Earned Time Credits Support Safer Communities
The criminal justice system is failing.
Prisons and jails are overcrowded, probation officers and parole supervisors have unmanageable caseloads, and structural failures have fostered generational cycles of crime and incarceration.
Source: Martin, K., & Zettler, H. (2021). An Examination of Probation Officer Tasks by Officer-Caseload Type. Criminal Justice Policy Review, 32(7), 693-717.
For years, criminal justice experts and corrections officials alike have sounded the alarm about overcrowded prisons and jails, excessive supervision caseloads, and structural failures that keep generations of Americans in a cycle of crime and incarceration.
Policymakers from across the political spectrum cannot ignore the exploding costs of prison and the staggering rates of recidivism—both indicators of a system that is failing our society.
THE SOLUTION
States should reward successful, non-violent, low-risk probationers and parolees with credits of time—usually measured in days—towards their supervision sentences, allowing them to terminate their sentences earlier than expected. Time can be earned by meeting or exceeding expectations for stable employment, sobriety, maintaining housing, and so on.

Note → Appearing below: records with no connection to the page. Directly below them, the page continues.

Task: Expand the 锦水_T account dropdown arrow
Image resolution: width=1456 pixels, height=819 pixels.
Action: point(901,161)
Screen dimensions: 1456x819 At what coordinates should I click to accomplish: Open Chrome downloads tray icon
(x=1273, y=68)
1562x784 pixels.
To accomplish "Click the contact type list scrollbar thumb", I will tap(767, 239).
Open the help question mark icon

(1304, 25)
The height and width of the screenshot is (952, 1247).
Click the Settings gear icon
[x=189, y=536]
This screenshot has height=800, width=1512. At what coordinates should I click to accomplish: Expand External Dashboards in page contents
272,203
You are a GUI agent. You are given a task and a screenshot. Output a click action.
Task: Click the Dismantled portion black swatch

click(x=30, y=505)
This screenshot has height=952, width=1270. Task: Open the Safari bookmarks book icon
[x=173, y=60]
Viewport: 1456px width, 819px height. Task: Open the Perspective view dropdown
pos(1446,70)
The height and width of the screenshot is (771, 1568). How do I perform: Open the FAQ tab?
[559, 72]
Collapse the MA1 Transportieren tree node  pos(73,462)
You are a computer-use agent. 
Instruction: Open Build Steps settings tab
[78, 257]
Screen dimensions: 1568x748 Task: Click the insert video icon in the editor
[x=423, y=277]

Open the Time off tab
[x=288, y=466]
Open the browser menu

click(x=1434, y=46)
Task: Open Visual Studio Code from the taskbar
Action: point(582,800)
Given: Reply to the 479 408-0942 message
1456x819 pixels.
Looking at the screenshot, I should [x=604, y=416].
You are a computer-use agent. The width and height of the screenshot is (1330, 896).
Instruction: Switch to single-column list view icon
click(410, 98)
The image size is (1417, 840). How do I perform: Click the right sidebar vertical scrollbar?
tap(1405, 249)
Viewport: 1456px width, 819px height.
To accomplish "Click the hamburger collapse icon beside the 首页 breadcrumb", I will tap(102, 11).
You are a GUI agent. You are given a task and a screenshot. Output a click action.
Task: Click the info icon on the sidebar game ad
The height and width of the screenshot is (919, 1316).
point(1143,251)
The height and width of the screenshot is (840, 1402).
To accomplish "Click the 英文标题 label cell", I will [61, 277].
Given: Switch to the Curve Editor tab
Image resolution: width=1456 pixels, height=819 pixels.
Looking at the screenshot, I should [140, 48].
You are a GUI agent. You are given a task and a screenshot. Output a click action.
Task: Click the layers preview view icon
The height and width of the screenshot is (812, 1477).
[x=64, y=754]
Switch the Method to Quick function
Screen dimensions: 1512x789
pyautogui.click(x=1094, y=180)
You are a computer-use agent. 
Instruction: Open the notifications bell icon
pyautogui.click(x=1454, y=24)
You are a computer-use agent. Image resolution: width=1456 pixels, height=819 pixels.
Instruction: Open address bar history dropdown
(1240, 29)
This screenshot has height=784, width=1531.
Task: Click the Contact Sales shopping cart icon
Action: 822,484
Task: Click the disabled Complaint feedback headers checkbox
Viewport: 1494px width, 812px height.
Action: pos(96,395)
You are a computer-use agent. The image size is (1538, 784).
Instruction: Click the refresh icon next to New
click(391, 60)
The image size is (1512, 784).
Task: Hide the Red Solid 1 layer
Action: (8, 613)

States such as Arizona, Florida, Kentucky, and Utah have already demonstrated success with earned time credit policies.
WHY IT MATTERS
Earned time credits create powerful incentives for individuals to make meaningful progress toward rebuilding their lives while reducing recidivism and caseloads.
They encourage strong families and reinforce the importance of community—elements of life that many individuals lacked before entering the criminal justice system.
THE BOTTOM LINE:
Earned time credits encourage rehabilitation, improve public safety, and reduce strain on overloaded parole and probation officers.